▼

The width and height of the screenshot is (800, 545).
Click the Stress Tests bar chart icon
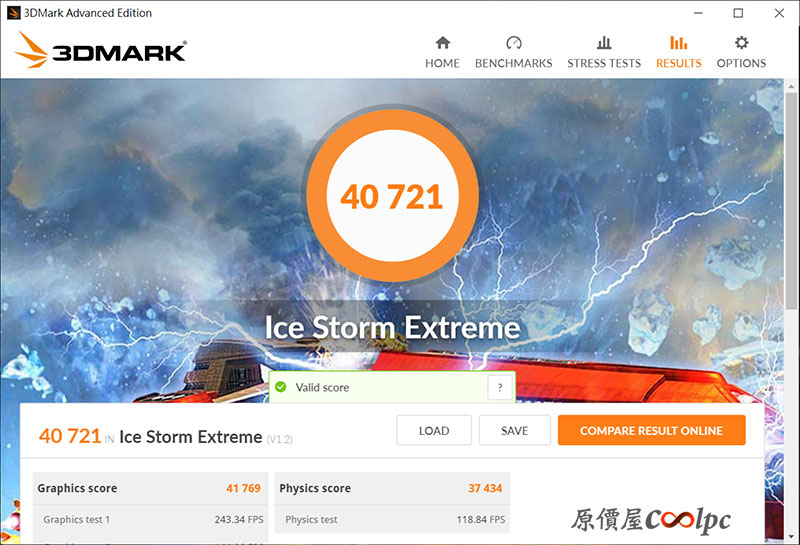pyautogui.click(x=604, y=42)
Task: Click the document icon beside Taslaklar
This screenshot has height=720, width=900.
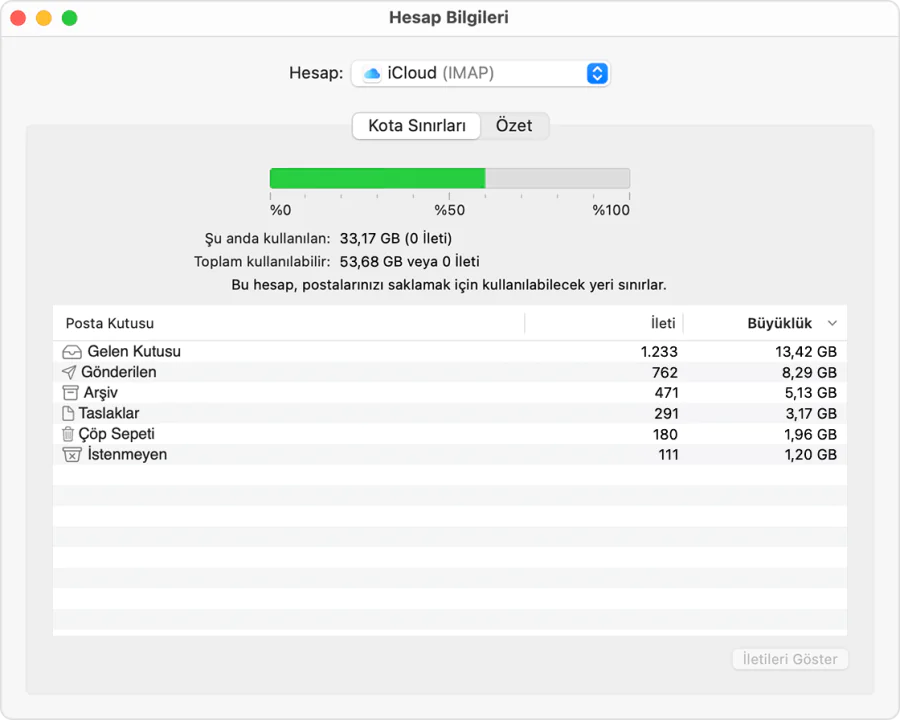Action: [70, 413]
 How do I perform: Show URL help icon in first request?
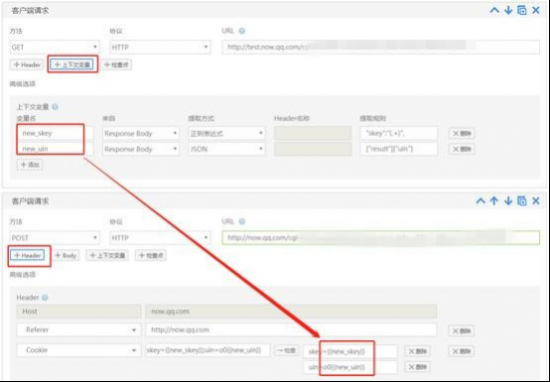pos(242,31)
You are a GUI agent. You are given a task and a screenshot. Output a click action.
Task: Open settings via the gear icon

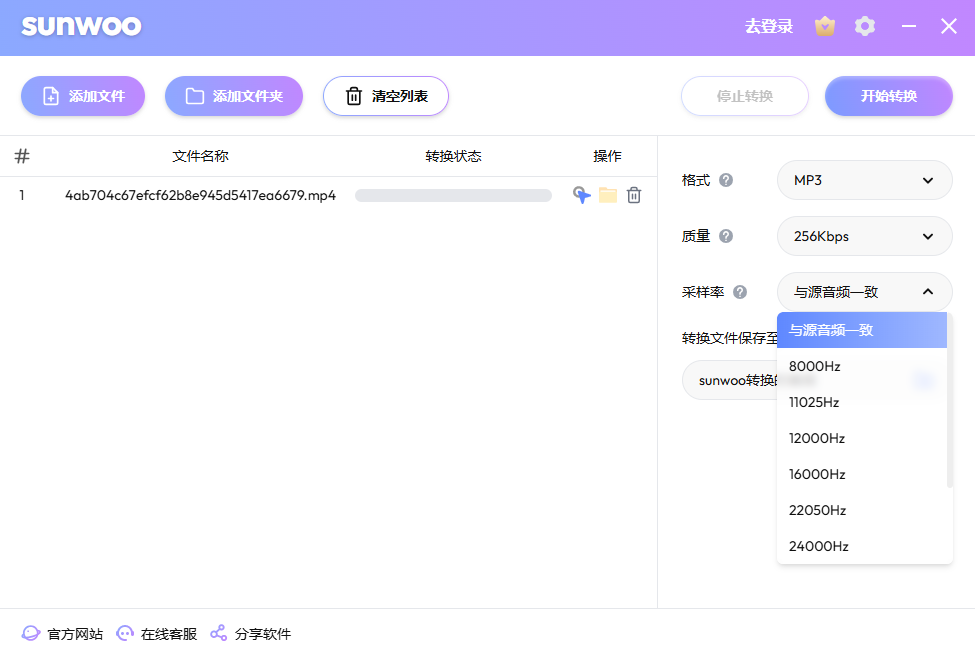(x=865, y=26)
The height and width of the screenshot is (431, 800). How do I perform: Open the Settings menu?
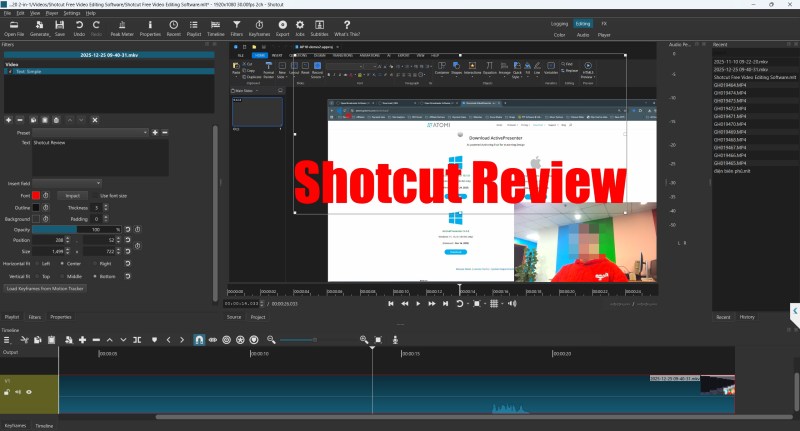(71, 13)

▲

• **WHAT YOU WILL DO**:
Pictures aside, transcribe exactly the lines from the line containing "Click the Stress Tests bar chart icon" through the final line of the material above.

• **TASK OUTPUT**:
Click the Stress Tests bar chart icon
pyautogui.click(x=604, y=42)
Task: Click the document icon beside Taslaklar
This screenshot has height=720, width=900.
Action: [70, 413]
 How do I perform: Show URL help icon in first request?
pos(242,31)
You are a GUI agent. You are given a task and a screenshot. Output a click action.
Task: Open settings via the gear icon

(x=865, y=26)
The height and width of the screenshot is (431, 800). How do I perform: Open the Settings menu?
(71, 13)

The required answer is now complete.